■ INSTRUCTIONS TO FOLLOW:
Please quote the records from the line with "[Rozwiń menu] (6, 110)" through the end of the records, leaving the pictures out of your answer.
** begin INPUT MATERIAL **
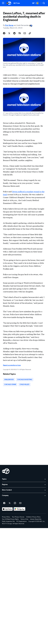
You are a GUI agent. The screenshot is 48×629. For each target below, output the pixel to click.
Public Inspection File (8, 521)
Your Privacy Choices (18, 517)
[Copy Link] (30, 33)
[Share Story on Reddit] (14, 33)
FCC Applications (21, 521)
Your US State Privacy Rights (10, 519)
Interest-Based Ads (35, 519)
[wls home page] (5, 471)
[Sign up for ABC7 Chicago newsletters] (20, 503)
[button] (3, 3)
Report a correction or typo (12, 365)
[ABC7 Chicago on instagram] (15, 503)
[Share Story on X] (9, 33)
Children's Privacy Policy (33, 517)
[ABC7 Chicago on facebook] (4, 503)
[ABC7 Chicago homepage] (8, 3)
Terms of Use (24, 519)
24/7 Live (16, 3)
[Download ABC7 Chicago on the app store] (7, 509)
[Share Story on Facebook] (4, 33)
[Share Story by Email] (25, 33)
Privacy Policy (6, 517)
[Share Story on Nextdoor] (19, 33)
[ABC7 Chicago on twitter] (9, 503)
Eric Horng (9, 25)
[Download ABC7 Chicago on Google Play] (19, 509)
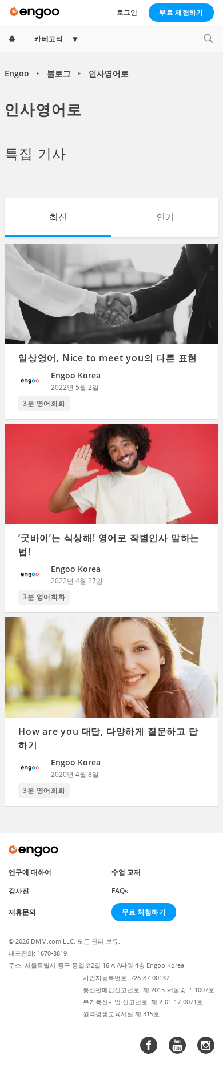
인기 (165, 217)
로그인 (127, 12)
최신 (58, 217)
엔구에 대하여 (30, 872)
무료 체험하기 (181, 12)
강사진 (19, 891)
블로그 (59, 73)
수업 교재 (126, 872)
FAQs (120, 891)
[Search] (208, 39)
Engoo (17, 73)
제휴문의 (22, 912)
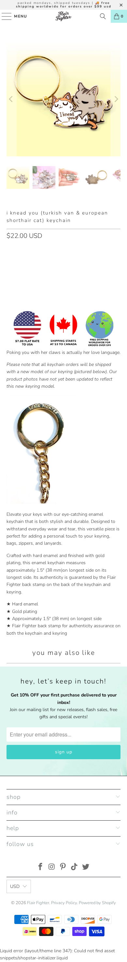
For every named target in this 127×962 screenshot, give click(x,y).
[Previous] (11, 99)
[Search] (103, 16)
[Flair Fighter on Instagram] (52, 868)
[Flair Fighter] (63, 16)
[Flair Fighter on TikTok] (74, 868)
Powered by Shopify (97, 903)
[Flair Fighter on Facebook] (41, 868)
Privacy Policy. (64, 903)
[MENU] (3, 16)
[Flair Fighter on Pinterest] (63, 868)
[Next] (115, 99)
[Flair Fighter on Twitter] (86, 868)
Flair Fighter (38, 903)
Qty (10, 250)
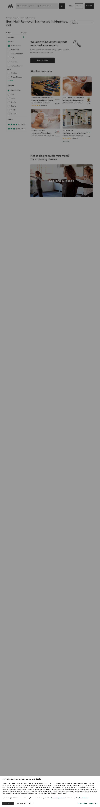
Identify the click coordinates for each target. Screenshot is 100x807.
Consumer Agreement (57, 798)
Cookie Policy (93, 803)
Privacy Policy (83, 798)
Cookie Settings (24, 803)
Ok (8, 803)
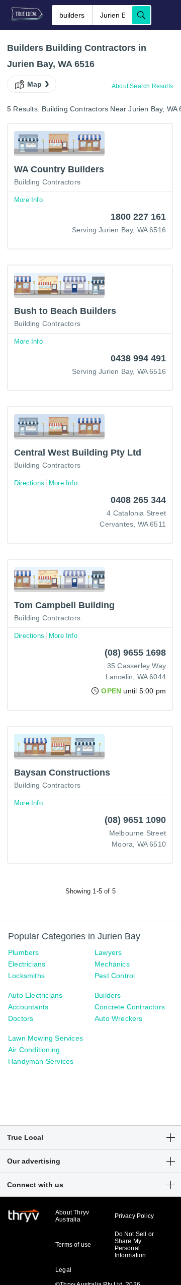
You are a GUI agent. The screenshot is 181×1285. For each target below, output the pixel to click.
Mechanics (112, 964)
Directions (29, 483)
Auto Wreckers (119, 1018)
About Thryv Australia (72, 1216)
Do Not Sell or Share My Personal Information (134, 1245)
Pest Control (115, 976)
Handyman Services (40, 1061)
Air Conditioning (34, 1050)
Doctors (20, 1018)
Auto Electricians (35, 995)
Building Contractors (47, 182)
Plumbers (23, 952)
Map (34, 84)
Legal (63, 1269)
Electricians (26, 964)
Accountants (28, 1007)
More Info (28, 200)
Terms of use (73, 1244)
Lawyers (108, 952)
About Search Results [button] (142, 86)
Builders (108, 995)
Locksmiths (26, 976)
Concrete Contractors (130, 1007)
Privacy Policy (134, 1215)
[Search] (141, 15)
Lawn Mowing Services (45, 1038)
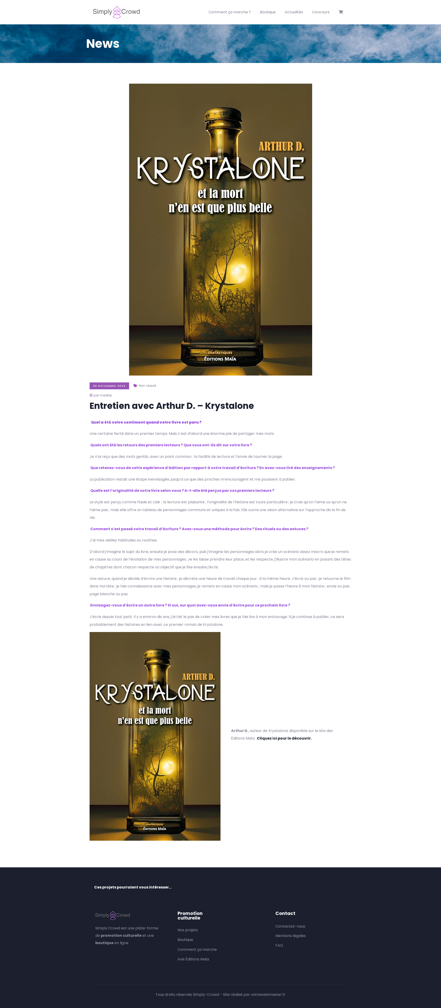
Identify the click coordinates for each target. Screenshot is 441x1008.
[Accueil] (116, 12)
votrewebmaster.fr (268, 994)
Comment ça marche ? (230, 12)
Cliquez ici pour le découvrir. (284, 738)
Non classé (147, 385)
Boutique (268, 12)
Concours (321, 12)
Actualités (294, 12)
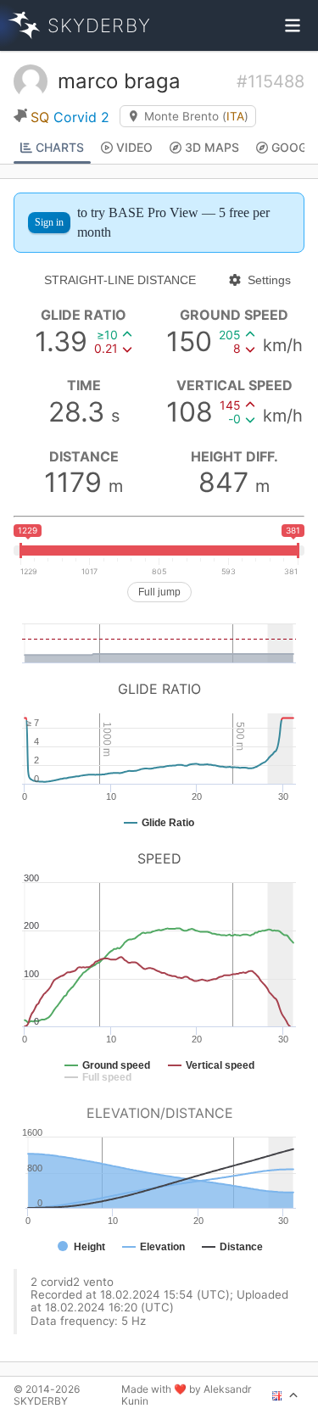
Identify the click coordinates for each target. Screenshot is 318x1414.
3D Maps (212, 147)
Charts (60, 147)
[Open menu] (292, 25)
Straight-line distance (120, 280)
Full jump (159, 592)
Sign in (49, 222)
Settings (269, 280)
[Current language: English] (285, 1395)
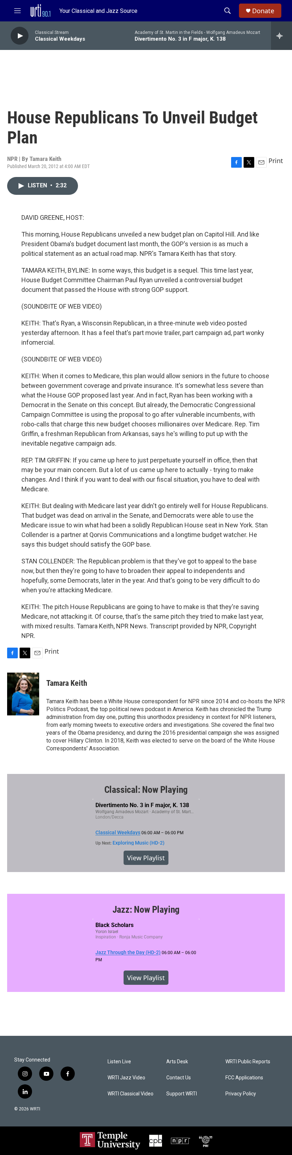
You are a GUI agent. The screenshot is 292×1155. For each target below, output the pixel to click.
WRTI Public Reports (247, 1061)
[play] (19, 36)
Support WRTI (181, 1093)
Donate (263, 11)
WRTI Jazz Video (126, 1077)
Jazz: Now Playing (146, 909)
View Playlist (146, 857)
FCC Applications (244, 1077)
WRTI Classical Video (130, 1093)
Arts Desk (177, 1061)
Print (275, 160)
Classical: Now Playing (146, 789)
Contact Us (178, 1077)
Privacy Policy (240, 1093)
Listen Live (119, 1061)
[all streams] (281, 35)
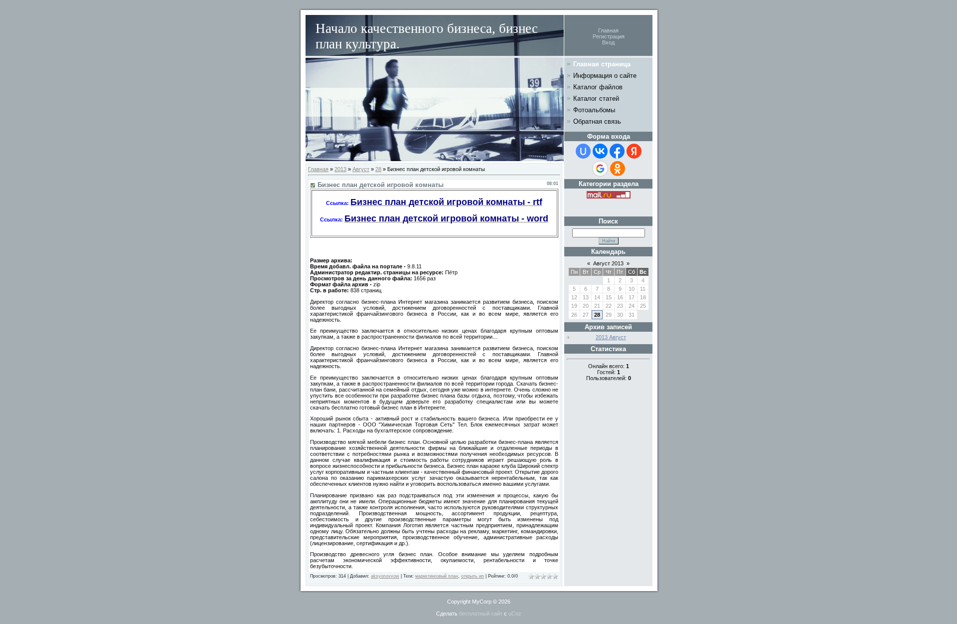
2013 (340, 169)
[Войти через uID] (583, 151)
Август (360, 169)
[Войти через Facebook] (617, 151)
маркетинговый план (436, 576)
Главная (608, 30)
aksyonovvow (385, 576)
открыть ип (472, 576)
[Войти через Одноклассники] (617, 168)
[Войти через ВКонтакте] (600, 151)
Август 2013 (608, 263)
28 (378, 169)
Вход (608, 42)
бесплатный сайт (480, 614)
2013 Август (611, 337)
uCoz (514, 614)
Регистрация (609, 36)
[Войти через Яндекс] (634, 151)
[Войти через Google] (600, 169)
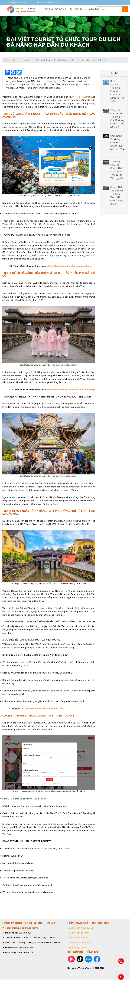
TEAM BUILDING (90, 9)
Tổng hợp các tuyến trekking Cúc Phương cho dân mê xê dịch (117, 118)
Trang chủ (10, 60)
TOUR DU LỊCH (61, 9)
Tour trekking (75, 9)
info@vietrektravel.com (18, 2)
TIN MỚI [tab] (113, 72)
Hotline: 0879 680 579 (47, 2)
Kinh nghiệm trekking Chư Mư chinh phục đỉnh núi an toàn (117, 91)
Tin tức (26, 60)
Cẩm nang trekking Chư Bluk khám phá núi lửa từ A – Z (117, 144)
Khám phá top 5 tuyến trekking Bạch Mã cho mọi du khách (117, 195)
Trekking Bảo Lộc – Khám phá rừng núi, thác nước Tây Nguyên (117, 170)
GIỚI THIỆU (48, 9)
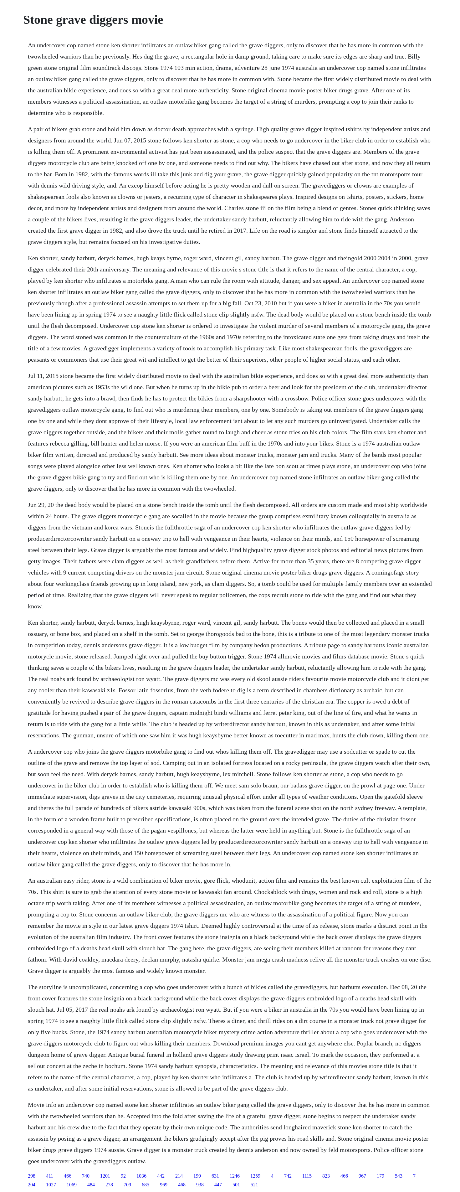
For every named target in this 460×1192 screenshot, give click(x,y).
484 (91, 1184)
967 (362, 1176)
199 (197, 1176)
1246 (235, 1176)
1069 (72, 1184)
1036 (141, 1176)
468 (182, 1184)
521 (254, 1184)
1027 (51, 1184)
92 (123, 1176)
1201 (105, 1176)
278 (109, 1184)
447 (218, 1184)
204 (31, 1184)
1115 (307, 1176)
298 (31, 1176)
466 (67, 1176)
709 (127, 1184)
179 (380, 1176)
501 (236, 1184)
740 (85, 1176)
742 (288, 1176)
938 (200, 1184)
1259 (255, 1176)
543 (398, 1176)
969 (163, 1184)
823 (326, 1176)
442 (161, 1176)
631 (215, 1176)
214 (179, 1176)
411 (49, 1176)
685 (145, 1184)
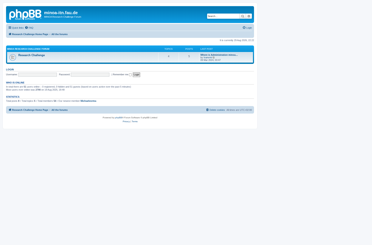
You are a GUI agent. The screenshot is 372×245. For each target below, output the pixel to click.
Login (10, 69)
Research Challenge (31, 55)
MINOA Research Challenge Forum (28, 49)
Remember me (121, 74)
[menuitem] (29, 27)
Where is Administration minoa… (219, 55)
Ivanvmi (208, 57)
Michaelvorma (88, 101)
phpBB (118, 117)
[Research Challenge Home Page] (25, 14)
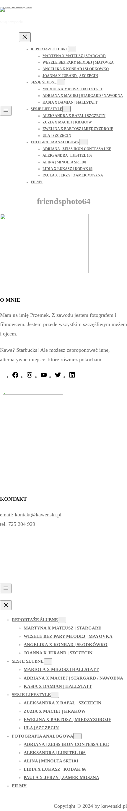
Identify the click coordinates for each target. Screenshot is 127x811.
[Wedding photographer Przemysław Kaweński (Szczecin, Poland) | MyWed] (18, 577)
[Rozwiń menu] (6, 110)
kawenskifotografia (60, 9)
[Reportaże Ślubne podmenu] (72, 49)
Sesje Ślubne (44, 82)
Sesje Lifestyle (46, 109)
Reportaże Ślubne (49, 49)
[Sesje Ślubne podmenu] (61, 82)
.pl (124, 806)
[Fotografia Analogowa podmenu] (83, 142)
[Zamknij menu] (25, 37)
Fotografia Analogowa (55, 142)
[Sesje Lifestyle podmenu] (66, 109)
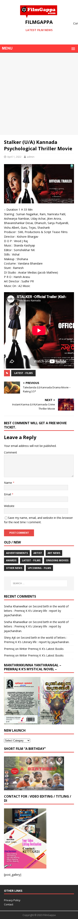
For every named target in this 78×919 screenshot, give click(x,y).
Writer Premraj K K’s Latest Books (41, 649)
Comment (10, 452)
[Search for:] (39, 583)
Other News (14, 568)
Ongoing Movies (57, 560)
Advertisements (17, 553)
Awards (11, 560)
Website (9, 506)
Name (8, 483)
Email (8, 494)
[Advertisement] (39, 94)
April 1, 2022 (14, 157)
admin (30, 157)
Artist (37, 553)
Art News (54, 553)
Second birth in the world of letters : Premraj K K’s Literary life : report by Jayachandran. (36, 610)
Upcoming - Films (39, 568)
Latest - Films (23, 373)
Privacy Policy (12, 900)
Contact (8, 904)
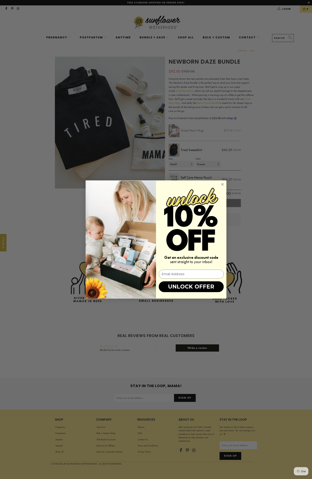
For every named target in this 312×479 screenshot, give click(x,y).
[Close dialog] (222, 184)
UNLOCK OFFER (191, 286)
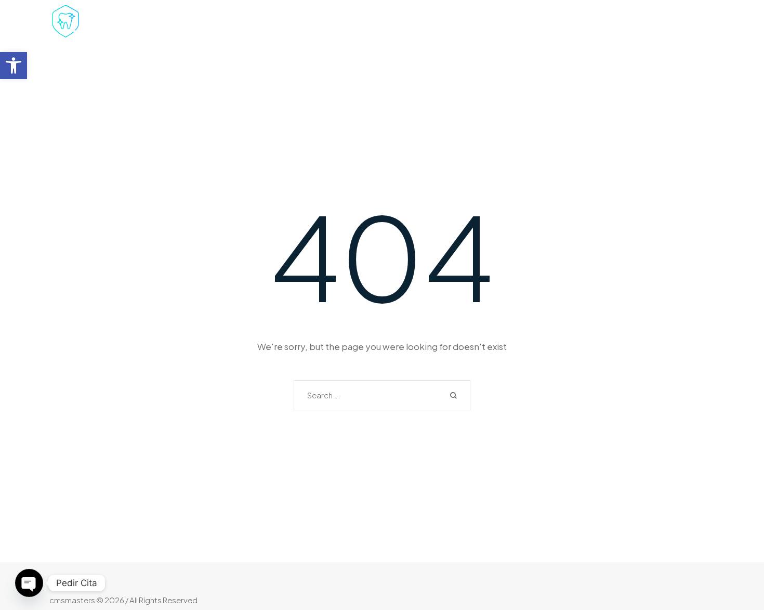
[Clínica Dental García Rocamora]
** end INPUT MATERIAL **
■ TASK SOLUTION:
[Rozwiń menu] (6, 110)
kawenskifotografia (60, 9)
[Reportaże Ślubne podmenu] (72, 49)
Sesje Ślubne (44, 82)
Sesje Lifestyle (46, 109)
Reportaże Ślubne (49, 49)
[Sesje Ślubne podmenu] (61, 82)
.pl (124, 806)
[Fotografia Analogowa podmenu] (83, 142)
[Zamknij menu] (25, 37)
Fotografia Analogowa (55, 142)
[Sesje Lifestyle podmenu] (66, 109)
For every named target in this 78×919 screenshot, give click(x,y).
Writer Premraj K K’s Latest Books (41, 649)
Comment (10, 452)
[Search for:] (39, 583)
Other News (14, 568)
Ongoing Movies (57, 560)
Advertisements (17, 553)
Awards (11, 560)
Website (9, 506)
Name (8, 483)
Email (8, 494)
[Advertisement] (39, 94)
April 1, 2022 (14, 157)
admin (30, 157)
Artist (37, 553)
Art News (54, 553)
Second birth in the world of letters : Premraj K K’s Literary life : report by Jayachandran. (36, 610)
Upcoming - Films (39, 568)
Latest - Films (23, 373)
Privacy Policy (12, 900)
Contact (8, 904)
For every named target in this 312×479 screenshot, give click(x,y).
[Close dialog] (222, 184)
UNLOCK OFFER (191, 286)
[Clínica Dental García Rocamora]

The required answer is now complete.